## BRIEF
Your answer must be every line of the data that holds the string "computer".

## INFORMATION SUPPLIED

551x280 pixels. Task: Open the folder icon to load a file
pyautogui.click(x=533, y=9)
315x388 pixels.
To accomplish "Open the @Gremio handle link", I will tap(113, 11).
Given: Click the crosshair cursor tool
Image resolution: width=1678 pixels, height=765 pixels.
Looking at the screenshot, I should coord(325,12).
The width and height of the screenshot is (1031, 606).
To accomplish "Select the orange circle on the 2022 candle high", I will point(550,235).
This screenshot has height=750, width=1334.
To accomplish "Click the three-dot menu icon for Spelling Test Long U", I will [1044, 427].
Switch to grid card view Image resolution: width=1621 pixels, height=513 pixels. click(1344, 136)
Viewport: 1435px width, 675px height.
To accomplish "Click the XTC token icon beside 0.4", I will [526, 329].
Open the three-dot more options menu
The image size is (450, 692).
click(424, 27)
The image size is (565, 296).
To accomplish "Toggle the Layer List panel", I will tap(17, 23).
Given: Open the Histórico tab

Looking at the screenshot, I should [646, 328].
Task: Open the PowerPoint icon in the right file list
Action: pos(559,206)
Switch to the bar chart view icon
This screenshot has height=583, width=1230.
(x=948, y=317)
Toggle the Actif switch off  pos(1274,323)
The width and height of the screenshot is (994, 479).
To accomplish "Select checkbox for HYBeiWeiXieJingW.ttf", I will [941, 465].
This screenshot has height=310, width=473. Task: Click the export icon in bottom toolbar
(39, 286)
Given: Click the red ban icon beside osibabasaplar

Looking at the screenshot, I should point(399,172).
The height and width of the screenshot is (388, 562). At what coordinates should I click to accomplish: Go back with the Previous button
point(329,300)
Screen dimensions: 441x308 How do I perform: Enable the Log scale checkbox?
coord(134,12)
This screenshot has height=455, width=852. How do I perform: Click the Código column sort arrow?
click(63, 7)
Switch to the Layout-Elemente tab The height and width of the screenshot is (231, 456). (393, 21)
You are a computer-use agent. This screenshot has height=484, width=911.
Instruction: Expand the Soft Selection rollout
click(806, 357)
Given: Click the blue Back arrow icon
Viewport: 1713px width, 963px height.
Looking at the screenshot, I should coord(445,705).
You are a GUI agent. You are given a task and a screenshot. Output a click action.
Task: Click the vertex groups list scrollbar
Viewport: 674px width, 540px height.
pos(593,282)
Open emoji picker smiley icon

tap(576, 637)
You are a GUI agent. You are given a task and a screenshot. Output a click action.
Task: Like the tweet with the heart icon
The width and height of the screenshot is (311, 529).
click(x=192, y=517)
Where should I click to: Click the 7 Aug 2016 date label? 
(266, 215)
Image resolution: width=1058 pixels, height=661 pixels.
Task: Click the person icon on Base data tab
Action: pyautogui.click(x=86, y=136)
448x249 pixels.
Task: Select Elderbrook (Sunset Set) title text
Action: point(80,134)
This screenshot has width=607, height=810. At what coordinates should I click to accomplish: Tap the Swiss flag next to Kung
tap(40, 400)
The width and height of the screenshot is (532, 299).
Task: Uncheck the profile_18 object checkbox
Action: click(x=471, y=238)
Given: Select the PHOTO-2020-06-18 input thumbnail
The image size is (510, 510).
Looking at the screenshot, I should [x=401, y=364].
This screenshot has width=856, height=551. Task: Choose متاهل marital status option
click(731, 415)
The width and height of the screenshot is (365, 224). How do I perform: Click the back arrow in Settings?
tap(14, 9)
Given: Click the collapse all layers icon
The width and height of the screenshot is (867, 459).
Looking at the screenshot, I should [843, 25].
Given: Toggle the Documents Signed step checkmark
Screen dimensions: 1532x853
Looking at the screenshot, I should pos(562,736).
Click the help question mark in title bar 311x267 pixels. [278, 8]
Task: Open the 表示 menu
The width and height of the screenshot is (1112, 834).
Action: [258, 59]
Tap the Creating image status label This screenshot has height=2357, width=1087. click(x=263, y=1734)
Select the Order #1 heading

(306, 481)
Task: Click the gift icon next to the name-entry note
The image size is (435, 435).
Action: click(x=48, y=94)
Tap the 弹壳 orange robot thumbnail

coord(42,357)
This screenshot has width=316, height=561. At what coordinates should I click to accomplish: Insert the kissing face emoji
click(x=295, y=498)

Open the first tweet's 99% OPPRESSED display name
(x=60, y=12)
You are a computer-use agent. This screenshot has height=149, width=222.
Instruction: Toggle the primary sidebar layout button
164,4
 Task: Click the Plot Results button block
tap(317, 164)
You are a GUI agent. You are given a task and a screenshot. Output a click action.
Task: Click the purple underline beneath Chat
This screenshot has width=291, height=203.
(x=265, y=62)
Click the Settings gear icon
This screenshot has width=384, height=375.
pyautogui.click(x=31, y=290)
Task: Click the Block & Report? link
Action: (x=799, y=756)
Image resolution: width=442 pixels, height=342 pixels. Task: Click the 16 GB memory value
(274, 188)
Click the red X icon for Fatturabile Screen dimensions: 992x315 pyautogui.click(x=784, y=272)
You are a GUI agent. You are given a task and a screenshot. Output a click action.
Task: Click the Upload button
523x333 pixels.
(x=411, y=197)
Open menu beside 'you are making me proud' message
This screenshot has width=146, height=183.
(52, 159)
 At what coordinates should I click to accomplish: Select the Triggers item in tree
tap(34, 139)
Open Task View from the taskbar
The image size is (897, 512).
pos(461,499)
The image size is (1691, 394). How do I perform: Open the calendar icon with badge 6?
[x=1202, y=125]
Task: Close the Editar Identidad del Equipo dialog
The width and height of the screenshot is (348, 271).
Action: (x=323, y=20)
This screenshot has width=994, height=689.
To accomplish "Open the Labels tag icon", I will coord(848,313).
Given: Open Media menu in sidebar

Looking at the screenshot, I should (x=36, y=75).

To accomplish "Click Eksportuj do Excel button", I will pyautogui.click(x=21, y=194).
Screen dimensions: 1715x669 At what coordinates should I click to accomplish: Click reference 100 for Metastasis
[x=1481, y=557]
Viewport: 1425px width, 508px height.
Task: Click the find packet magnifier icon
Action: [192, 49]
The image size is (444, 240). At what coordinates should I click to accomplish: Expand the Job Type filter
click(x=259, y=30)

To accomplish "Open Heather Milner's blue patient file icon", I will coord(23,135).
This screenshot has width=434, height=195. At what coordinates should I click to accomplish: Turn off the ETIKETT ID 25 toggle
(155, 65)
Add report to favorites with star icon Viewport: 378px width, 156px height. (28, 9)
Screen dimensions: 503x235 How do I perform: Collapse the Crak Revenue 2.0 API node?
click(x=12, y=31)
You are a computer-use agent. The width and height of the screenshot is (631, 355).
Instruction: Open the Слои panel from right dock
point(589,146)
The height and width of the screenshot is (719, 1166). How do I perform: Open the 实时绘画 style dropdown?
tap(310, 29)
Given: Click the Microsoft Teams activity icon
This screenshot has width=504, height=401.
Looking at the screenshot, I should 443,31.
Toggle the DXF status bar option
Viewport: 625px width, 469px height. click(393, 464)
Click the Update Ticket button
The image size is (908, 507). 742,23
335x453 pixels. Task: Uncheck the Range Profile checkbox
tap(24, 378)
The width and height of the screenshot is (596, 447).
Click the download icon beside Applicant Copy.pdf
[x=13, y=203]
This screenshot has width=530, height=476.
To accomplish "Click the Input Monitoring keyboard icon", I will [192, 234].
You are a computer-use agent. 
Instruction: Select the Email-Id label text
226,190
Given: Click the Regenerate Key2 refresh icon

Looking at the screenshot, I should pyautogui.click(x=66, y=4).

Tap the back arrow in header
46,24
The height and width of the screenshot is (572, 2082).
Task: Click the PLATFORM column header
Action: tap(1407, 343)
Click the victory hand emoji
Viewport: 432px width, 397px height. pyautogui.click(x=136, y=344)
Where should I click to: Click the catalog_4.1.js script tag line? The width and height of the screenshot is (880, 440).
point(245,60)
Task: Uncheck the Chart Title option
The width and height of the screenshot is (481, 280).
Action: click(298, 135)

## EXERCISE OUTPUT
You are a computer-use agent. This screenshot has height=484, width=911.
You are a computer-use agent. This screenshot has height=149, width=222.
You are a computer-use agent. The width and height of the screenshot is (631, 355).
You are a computer-use agent. 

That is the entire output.